Hazards And Safeguards for Software Rewrites

Posted April 30, 2014 by Curtis Cooley

East_German_House_Demolition_-_Flickr_-_The_Central_Intelligence_Agency

Throwing away a legacy system and rewriting it from scratch may be tempting, but it is also hazardous. Here are typical issues you'll encounter:

  • 100% feature matching is difficult
  • You risk building the new system as poorly as the old system
  • It's easy to underestimate the effort
  • Tension may build between the rewrite team and the support team

One major hazard is making sure the new system is feature complete. If you miss an oft–used feature, you'll injure your users.

Ensuring you have duplicated all the features will become the most time–consuming work during the rewrite.

The system you are replacing is still under maintenance and subject to change. As the current system changes, it gets harder to make sure the new system is feature complete.

One goal of a rewrite should be a cleaner code base than the existing system. Often the reason to do a rewrite is because the existing system is such a big ball of mud that it's assumed a rewrite is cheaper than fixing it.

This assumption is often wrong. No matter how difficult refactoring may appear, rewriting will be worse.

I've seen over and over again, in an effort to maintain feature completeness, developers copying and pasting code from the existing system into the new system. I've even seen this when the new system is in a completely different language.

Copying and pasting code from the existing system will lead to just as big a mess as you currently have; defeating the purpose of the rewrite.

It seems completely logical that since you've written it once, rewriting it will cost less and take less time.

Sadly this is seldom the case.

It is safest to estimate that the rewrite will take similar effort as the original.

The developers who wrote the system may not be around and they are the ones who created the big ball of mud in the first place.

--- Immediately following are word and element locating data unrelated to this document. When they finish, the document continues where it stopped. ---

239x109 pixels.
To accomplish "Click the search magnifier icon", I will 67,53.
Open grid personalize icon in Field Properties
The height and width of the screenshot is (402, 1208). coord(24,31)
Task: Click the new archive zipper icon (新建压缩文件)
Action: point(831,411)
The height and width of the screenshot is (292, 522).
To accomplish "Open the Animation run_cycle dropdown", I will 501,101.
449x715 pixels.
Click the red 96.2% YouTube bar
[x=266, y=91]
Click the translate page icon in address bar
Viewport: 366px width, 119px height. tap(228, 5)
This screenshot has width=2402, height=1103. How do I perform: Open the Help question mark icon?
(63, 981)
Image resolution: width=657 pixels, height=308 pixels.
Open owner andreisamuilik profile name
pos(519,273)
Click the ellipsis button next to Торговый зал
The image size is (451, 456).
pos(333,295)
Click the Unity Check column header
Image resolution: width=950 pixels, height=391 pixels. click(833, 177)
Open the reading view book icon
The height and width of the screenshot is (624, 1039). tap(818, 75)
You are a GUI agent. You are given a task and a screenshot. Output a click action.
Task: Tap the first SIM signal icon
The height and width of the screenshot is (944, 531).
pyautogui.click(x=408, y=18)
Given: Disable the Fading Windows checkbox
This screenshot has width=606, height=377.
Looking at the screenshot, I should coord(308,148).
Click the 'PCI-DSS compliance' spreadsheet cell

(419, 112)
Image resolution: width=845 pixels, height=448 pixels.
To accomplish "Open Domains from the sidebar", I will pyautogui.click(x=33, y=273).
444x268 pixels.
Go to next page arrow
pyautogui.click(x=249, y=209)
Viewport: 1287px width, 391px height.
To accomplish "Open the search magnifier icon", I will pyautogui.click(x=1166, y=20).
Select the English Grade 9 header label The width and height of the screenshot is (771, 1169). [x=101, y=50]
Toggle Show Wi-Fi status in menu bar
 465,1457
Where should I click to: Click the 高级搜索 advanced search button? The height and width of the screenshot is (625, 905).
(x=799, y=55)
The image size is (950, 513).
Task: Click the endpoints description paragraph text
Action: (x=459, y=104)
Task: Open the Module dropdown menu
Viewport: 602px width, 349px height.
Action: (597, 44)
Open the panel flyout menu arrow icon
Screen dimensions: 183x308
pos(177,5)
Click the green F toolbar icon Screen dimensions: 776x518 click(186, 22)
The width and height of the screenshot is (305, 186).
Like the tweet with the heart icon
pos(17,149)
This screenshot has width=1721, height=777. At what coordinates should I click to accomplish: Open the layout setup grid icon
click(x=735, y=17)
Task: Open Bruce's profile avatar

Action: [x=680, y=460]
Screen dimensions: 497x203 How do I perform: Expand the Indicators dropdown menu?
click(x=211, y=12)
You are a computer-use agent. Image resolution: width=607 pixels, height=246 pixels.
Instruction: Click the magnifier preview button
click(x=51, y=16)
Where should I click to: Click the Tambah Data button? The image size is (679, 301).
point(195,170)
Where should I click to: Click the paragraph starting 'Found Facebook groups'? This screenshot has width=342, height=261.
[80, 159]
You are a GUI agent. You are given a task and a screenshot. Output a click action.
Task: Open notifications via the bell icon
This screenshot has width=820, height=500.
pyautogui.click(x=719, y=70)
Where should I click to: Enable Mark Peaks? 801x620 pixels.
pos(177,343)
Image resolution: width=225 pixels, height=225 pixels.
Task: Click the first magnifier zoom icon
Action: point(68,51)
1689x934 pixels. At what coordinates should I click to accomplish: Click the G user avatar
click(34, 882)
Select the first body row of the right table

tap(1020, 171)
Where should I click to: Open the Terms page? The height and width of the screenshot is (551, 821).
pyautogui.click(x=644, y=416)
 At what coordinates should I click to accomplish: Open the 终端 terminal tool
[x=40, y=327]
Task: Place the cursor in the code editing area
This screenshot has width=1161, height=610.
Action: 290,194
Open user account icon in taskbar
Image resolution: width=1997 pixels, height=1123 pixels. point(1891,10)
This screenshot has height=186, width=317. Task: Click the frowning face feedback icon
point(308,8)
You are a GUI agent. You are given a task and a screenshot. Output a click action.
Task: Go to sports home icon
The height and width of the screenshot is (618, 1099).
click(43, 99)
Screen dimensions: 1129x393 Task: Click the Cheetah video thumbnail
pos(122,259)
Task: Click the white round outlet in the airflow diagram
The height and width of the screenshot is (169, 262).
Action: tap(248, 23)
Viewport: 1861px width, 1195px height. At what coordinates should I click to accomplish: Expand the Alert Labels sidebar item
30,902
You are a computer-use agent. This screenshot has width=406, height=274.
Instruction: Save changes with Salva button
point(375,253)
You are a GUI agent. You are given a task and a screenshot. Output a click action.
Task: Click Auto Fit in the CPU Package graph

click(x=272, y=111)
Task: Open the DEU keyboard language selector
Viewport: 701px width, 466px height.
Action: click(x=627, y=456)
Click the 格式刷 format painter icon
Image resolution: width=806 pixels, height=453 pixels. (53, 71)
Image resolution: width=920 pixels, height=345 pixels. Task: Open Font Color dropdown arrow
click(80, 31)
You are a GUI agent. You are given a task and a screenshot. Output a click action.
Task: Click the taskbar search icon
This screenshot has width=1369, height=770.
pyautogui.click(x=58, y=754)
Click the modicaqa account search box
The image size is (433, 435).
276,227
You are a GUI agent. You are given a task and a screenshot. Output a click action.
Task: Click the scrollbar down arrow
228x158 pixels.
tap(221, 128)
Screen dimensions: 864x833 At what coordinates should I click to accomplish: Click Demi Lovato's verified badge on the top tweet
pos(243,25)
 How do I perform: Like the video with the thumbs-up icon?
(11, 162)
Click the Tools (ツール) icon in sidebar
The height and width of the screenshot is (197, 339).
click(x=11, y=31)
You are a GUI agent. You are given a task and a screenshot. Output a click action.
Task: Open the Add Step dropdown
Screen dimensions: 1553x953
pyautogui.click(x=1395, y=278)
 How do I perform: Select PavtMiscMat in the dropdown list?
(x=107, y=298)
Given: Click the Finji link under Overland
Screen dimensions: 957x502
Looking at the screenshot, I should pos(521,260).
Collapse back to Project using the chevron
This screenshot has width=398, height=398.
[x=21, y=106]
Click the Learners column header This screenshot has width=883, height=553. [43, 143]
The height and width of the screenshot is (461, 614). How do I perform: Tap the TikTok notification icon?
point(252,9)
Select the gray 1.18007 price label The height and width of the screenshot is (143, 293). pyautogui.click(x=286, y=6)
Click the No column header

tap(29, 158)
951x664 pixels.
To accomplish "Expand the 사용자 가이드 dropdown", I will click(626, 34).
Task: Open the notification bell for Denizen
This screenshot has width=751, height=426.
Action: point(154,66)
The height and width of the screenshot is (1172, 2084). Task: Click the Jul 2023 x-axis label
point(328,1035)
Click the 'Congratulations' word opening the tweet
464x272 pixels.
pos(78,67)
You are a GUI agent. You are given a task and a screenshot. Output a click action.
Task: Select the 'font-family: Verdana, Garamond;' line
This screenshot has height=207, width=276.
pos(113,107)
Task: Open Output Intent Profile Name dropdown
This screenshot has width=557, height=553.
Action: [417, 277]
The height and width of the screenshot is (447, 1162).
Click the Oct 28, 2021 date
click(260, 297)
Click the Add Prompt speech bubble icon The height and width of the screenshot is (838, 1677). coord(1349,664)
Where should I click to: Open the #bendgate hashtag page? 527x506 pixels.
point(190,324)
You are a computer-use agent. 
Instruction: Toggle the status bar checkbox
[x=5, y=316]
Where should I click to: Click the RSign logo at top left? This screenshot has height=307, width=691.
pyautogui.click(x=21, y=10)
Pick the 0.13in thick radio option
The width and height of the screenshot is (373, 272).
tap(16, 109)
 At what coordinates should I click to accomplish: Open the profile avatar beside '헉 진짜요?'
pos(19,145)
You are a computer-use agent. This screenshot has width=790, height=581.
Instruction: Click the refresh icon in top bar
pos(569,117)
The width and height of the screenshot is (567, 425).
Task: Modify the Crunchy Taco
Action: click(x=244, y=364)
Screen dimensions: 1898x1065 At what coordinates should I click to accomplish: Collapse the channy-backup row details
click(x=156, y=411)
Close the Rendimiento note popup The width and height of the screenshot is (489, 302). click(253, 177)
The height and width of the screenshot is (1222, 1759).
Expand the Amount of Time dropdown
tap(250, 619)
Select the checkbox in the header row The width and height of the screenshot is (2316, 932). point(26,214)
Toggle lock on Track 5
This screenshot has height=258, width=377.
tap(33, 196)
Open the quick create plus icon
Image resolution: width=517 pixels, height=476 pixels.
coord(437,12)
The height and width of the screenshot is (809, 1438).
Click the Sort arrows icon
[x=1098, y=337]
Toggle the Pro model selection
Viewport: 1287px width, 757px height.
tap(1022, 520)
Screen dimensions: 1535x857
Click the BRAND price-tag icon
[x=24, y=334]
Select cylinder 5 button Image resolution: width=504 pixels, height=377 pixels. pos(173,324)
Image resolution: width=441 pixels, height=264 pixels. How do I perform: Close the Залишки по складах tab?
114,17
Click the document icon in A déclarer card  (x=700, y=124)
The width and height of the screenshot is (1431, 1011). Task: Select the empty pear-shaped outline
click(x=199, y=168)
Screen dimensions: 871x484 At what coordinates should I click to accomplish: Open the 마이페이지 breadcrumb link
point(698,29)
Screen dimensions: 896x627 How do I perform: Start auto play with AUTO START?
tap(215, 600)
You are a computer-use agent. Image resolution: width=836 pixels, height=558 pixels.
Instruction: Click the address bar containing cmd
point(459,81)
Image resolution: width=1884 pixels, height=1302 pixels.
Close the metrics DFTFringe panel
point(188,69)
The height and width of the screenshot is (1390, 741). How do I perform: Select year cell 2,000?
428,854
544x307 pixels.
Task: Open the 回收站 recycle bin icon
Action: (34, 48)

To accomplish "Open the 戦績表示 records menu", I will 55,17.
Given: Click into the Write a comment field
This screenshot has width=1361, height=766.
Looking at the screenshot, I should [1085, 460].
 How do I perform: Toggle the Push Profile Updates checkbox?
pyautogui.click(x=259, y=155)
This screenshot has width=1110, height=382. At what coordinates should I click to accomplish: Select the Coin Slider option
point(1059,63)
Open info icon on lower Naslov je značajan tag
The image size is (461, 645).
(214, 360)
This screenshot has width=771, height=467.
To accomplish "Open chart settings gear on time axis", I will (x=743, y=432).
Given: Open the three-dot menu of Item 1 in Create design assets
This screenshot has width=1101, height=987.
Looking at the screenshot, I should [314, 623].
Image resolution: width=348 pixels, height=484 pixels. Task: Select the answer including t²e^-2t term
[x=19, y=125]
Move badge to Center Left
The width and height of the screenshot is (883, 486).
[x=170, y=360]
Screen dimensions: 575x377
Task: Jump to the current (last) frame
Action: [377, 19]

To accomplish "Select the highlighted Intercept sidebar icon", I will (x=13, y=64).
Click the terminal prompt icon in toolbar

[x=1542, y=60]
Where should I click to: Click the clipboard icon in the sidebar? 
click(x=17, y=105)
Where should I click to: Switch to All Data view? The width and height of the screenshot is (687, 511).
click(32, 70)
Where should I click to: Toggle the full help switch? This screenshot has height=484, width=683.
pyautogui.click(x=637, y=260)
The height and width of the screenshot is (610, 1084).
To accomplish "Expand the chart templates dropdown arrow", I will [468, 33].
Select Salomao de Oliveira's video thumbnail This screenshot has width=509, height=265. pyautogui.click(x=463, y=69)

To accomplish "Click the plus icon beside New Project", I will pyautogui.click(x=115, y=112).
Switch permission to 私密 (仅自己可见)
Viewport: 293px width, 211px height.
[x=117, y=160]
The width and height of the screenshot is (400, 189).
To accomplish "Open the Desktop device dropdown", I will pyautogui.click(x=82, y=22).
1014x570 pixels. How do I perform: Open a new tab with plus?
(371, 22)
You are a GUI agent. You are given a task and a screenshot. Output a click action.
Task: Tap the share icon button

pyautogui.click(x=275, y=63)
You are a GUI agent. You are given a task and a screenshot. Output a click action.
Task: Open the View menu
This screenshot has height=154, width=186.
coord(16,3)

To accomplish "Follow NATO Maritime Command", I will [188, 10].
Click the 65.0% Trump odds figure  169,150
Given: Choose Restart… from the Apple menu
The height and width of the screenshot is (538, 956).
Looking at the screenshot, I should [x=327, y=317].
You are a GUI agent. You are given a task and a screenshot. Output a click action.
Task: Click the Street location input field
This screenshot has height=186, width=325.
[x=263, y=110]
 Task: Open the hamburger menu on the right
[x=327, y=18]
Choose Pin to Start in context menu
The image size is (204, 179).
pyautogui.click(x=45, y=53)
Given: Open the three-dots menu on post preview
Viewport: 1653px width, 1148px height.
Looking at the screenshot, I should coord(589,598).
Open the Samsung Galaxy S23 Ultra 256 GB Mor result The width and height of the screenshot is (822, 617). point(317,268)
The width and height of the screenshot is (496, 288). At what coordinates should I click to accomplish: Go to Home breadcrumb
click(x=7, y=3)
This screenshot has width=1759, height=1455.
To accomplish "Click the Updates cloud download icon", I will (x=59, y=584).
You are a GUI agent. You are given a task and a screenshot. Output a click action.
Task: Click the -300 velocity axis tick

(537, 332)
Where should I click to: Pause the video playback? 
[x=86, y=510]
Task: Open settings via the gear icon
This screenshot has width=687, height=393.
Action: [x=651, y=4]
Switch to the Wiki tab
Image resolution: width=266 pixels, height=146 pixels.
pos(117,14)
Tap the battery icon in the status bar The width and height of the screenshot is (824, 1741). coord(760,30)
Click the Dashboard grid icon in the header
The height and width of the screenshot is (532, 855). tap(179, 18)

The existing system has been under constant maintenance and has evolved to the point where comparing development times of the old version and the new is comparing apples to oranges.

Any time saved during development will likely be lost to making sure the new system is feature complete.

I've witnessed first hand the frustration felt by the maintainers of a legacy application with the development team of the new one.

The usual strategy is a big bang replacement once the new app is ready. While waiting for that to occur, the existing app still requires maintenance.

Often morale of the maintainers slumps because they know their hard work is short lived, or they feel that the rewrite will fail.

They want to make clean changes to the existing system but are not given the time and resources because it will soon be replaced.

Often it's more cost–effective to replace the most problematic pieces of the existing application.

So, rewrites are hazardous, but if you insist on the rewrite, here are some safeguards to consider.

Safeguards for Rewrites

You are probably aware of the 80:20 rule of software features. On average, 80% of the time your users are using only 20% of the application's features.

The most often used features and highest risk stories should be the features you rewrite and deploy first.

Instrument your system to log how many times each feature is used. You may even find some features are never used and do not need to be rewritten.

Before you start the rewrite, while you are collecting usage statistics, figure out how to deploy the new system alongside the existing system. Figure out how to run them at the same time and direct users to the new system.

Your most effective safeguard against broken features is continuous deployment

Before a line of code is written, figure out how to deploy early and often. Deploy to a live system, with real users.

Even better, deploy a feature at a time and cut users over to it. Martin Fowler calls this a strangler application. Users use more and more of the rewritten features until the legacy system is no longer required.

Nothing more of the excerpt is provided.